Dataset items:
━━━━━━

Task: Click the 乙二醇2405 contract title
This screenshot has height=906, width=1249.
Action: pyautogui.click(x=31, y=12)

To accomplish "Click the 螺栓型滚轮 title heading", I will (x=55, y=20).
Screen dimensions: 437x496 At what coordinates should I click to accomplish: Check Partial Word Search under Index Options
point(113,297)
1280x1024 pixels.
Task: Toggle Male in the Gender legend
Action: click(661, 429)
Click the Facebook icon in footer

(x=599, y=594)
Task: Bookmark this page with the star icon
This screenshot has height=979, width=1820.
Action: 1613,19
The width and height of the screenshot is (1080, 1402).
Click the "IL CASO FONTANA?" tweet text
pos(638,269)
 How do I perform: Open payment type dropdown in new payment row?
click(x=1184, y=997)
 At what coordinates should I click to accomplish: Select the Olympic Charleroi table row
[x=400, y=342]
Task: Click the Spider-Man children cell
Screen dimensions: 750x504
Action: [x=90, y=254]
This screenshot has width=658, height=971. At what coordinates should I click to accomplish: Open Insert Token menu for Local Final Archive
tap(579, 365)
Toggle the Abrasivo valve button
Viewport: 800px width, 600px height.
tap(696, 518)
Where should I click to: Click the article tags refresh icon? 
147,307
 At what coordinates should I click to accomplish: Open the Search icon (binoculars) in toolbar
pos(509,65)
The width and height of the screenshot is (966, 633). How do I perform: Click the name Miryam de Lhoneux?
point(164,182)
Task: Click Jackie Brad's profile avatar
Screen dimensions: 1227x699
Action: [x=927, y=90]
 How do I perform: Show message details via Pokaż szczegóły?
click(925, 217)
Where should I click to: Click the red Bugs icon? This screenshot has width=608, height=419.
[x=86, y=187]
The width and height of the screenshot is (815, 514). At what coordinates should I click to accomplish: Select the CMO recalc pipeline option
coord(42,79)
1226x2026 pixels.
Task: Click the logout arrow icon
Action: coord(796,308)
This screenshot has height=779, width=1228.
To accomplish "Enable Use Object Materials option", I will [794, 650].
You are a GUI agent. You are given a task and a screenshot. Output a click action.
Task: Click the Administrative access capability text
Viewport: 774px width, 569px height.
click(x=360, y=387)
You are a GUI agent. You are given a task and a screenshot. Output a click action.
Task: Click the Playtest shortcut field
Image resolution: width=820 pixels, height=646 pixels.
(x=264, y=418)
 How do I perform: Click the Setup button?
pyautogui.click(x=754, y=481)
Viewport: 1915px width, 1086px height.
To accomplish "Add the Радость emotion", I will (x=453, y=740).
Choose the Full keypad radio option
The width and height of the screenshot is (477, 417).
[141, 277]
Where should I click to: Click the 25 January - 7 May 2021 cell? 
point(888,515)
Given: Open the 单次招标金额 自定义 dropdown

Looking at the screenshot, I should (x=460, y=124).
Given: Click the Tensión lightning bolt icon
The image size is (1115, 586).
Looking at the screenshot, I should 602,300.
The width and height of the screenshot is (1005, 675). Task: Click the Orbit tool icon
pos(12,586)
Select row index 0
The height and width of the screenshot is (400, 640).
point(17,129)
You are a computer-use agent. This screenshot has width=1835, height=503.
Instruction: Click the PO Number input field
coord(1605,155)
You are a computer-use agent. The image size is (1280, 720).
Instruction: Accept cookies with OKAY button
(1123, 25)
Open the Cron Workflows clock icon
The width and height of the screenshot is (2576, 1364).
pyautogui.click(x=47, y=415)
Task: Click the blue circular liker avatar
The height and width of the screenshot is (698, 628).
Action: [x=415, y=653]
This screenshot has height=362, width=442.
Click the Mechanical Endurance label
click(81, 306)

━━━━━━

Copy the records above from the first line through the line containing "[x=400, y=342]", substituting "Instagram" for "Facebook" and keeping everything else the same.

Task: Click the 乙二醇2405 contract title
This screenshot has height=906, width=1249.
Action: pyautogui.click(x=31, y=12)

To accomplish "Click the 螺栓型滚轮 title heading", I will (x=55, y=20).
Screen dimensions: 437x496 At what coordinates should I click to accomplish: Check Partial Word Search under Index Options
point(113,297)
1280x1024 pixels.
Task: Toggle Male in the Gender legend
Action: click(661, 429)
Click the Instagram icon in footer

(x=599, y=594)
Task: Bookmark this page with the star icon
This screenshot has height=979, width=1820.
Action: 1613,19
The width and height of the screenshot is (1080, 1402).
Click the "IL CASO FONTANA?" tweet text
pos(638,269)
 How do I perform: Open payment type dropdown in new payment row?
click(x=1184, y=997)
 At what coordinates should I click to accomplish: Select the Olympic Charleroi table row
[x=400, y=342]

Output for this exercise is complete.